A business plan is a formal statement of Business
goals, reasons they are attainable, and plans for reaching them. It may also
contain background information about the organization or team attempting to
reach those goals. They may target changes in perception and branding by the
customer, client, taxpayer, or larger community. When the existing business is
to assume a major change or when planning a new venture, a 3 to 5 year business
plan is required, since investors will look for their investment return in that
frame.
Business plans may be internally or externally
focused. Externally focused plans target goals that are important to external
stakeholders, particularly financial stakeholders. They typically have detailed
information about the organization or team attempting to reach the goals. With
for-profit entities, external stakeholders include investors and customers.
Internally focused business plans target
intermediate goals required to reach the external goals. They may cover the
development of a new product, a new service, a new IT system, a restructuring
of finance, the refurbishing of a factory or a restructuring of the
organization. An internal business plan is often developed in conjunction with
a balanced scorecard or a list of critical success factors. This allows success
of the plan to be measured using on-financial measures. Business plans that
identify and target internal goals, but provide only general guidance on how
they will be met are called strategic plans.
Business plans are decision-making tools. The
content and format of the business plan is determined by the goals and
audience. A business plan for a project requiring equity financing will need to
explain why current resources, upcoming growth opportunities, and sustainable
competitive advantage will lead to a high exit valuation.
Preparing a business plan draws on a wide
range of knowledge from many different business disciplines: finance, human
resource management, intellectual property management, supply chain management
(the management of the flow of goods and services, involves the movement and
storage of raw materials, of work-in-process inventory, and of finished goods
from point of origin to point of consumption.), operation management, and
marketing, among others.
An ‘elevator pitch’ (short sales pitch {line
of talk that attempts to persuade someone or something, with a planned sales
presentation strategy of a product or service designed to initiate and close a
sale of the product or service}, that is a summary used to quickly and simply
define a process, product, service, organization, or event at its value
proposition [promise of value to be delivered, communicated, and acknowledge. It
is also a belief from the customer about how value (benefit) will be delivered,
experienced and acquired.])
A ‘pitch deck’ is a slide show and oral
presentation that is meant to trigger discussion and interest potential
investors in reading the written presentation. The content of the presentation
is usually limited to the executive summary and a few key graphs showing
financial trends and key decision making benchmarks.

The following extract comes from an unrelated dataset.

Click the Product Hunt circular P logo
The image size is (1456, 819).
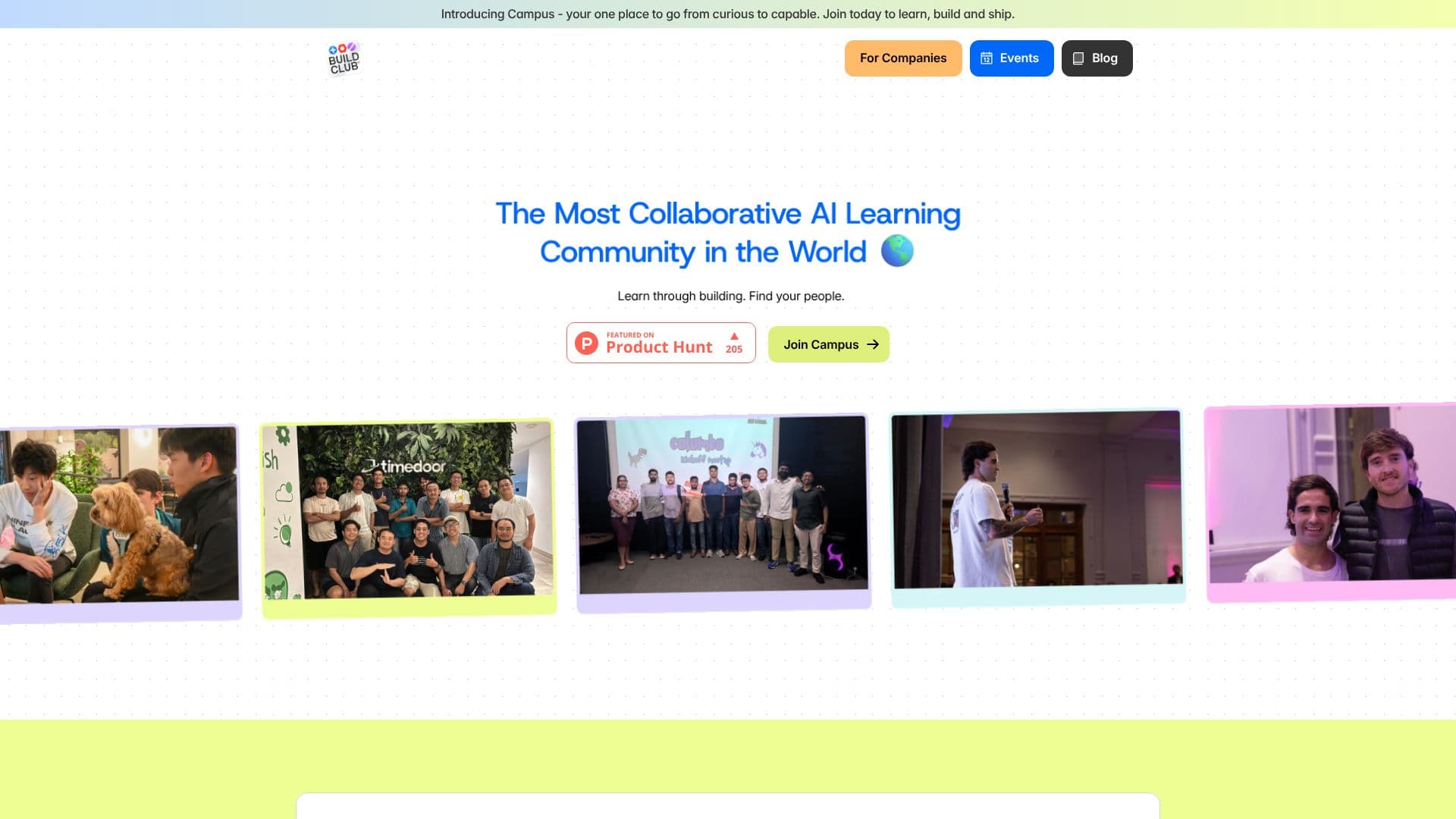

An internal operational plan is a detailed
plan describing planning details that are needed by management but may not be
of interest to external stakeholders. Such plans have a somewhat higher degree
of candor and informality than the version targeted at external stakeholders
and others.
Typical structure for a business plan for a
startup venture:
Cover page and table of contents
Executive Summary
Business description
Business environment analysis
SWOT analysis ( Strengths, weaknesses, opportunities, and
threats and is a structured planning method that evaluates those four elements
of an organization, project or business venture)
Industry background
Competitor analysis
Market analysis
Marketing plan
Operations plan
Management summary
Financial plan
Attachments and milestones
Typical questions addressed by a business plan
for a start up venture:
What problem does the company’s product or service solve?
What is the company’s solution to the problem?

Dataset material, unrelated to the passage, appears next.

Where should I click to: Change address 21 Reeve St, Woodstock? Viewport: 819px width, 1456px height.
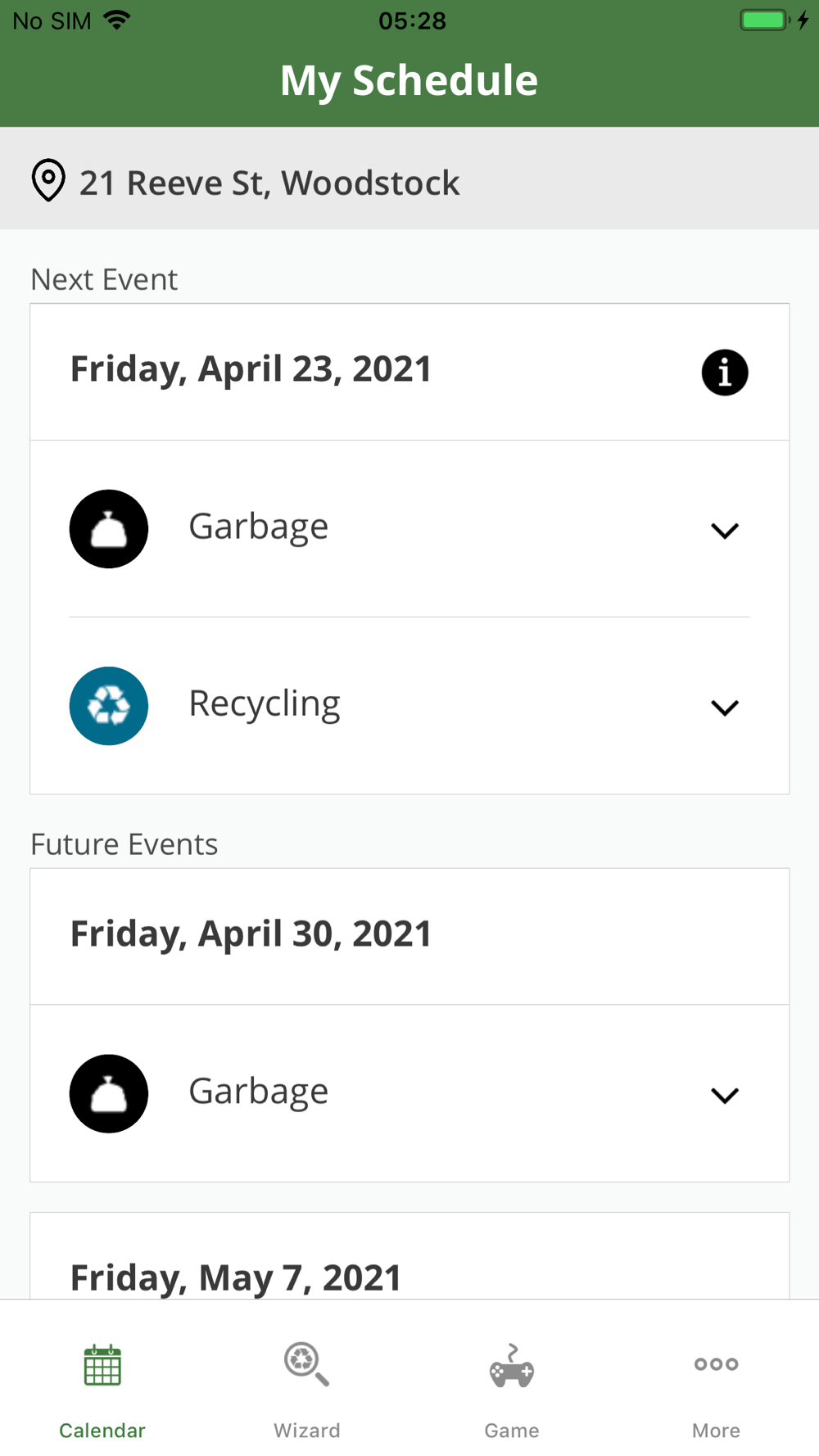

Who are the company’s customers, and how will the company market
and sell its products to them?
What is the size of the market for this solution?
What is the business model for the business ( how will it make
money?)
Who are the competitors and how will the company maintain a competitive
advantage?
How does the company plan to manage its operations as it grows?
Who will run the company and what makes them qualified to do so?
What are the risks and threats confronting the business and what
can be done to mitigate them?
What are the company’s capital and resource requirements?
What are the companies’s historical and projected financial
statements?
Costs and revenue estimates are central to any
business plan for deciding the viability of the planned venture. But costs are
often underestimated and revenues overestimated resulting in later cost
overruns, revenue shortfalls, and possibly non-viability.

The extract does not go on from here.